▶ **PROBLEM**
Look through the material and tally each line bearing the word "computer". Give only the total.

▶ **MATERIAL FOR THE TASK**
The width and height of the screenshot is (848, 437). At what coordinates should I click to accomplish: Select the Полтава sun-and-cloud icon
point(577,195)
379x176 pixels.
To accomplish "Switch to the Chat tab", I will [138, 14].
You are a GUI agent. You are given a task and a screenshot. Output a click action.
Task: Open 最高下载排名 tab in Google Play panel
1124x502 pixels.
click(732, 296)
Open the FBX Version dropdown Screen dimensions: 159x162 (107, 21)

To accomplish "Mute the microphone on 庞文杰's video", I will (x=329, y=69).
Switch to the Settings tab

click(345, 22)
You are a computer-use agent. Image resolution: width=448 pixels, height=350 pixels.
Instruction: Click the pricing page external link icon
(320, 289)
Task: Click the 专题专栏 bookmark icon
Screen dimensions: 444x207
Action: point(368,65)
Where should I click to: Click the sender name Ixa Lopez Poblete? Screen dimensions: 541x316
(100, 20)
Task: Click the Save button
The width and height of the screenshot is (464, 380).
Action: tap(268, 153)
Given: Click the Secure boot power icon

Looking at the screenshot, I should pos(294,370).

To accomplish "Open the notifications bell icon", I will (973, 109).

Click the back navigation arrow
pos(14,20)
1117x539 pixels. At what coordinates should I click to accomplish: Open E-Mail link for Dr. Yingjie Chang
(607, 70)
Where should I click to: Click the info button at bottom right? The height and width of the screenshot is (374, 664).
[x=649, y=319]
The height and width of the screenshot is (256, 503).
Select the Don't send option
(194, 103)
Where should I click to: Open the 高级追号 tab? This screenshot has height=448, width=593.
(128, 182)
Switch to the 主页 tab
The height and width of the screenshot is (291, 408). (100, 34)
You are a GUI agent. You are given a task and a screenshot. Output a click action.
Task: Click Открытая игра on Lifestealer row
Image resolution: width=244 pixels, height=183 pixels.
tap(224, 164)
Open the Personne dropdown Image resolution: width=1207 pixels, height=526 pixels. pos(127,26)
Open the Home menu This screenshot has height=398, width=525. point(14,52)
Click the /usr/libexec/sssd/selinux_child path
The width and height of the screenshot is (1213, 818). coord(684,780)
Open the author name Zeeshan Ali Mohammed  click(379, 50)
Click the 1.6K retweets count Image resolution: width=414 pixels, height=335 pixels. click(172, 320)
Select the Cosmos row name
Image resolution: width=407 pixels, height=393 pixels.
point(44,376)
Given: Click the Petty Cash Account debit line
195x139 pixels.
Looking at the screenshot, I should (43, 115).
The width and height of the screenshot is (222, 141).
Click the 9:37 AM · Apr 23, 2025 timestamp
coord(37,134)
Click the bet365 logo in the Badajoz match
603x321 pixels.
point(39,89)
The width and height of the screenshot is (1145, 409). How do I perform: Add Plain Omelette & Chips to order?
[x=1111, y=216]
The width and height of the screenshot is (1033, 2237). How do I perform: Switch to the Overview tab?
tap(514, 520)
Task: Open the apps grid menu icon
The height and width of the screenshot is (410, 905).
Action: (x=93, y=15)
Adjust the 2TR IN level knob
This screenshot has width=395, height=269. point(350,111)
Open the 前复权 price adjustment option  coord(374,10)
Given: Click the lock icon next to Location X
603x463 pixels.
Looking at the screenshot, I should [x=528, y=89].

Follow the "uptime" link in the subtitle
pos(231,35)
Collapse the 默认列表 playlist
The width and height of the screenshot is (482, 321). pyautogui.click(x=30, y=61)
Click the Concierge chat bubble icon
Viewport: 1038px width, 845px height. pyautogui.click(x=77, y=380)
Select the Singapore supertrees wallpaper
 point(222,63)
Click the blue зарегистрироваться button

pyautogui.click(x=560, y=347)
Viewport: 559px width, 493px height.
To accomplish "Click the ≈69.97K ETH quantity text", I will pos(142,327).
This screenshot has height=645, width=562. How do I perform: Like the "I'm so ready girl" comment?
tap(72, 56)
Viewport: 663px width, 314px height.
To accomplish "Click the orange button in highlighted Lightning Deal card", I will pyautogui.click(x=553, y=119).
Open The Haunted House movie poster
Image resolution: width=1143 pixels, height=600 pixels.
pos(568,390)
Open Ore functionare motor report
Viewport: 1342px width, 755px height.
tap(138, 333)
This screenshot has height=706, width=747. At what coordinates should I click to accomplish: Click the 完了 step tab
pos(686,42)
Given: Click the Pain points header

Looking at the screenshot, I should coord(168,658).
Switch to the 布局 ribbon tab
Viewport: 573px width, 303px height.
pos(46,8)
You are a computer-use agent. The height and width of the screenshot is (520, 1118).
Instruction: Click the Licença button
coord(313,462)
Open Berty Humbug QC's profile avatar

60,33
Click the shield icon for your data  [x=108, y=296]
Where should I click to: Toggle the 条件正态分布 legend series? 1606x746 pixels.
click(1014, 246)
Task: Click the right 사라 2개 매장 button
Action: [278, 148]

▶ **SOLUTION FOR THIS TASK**
2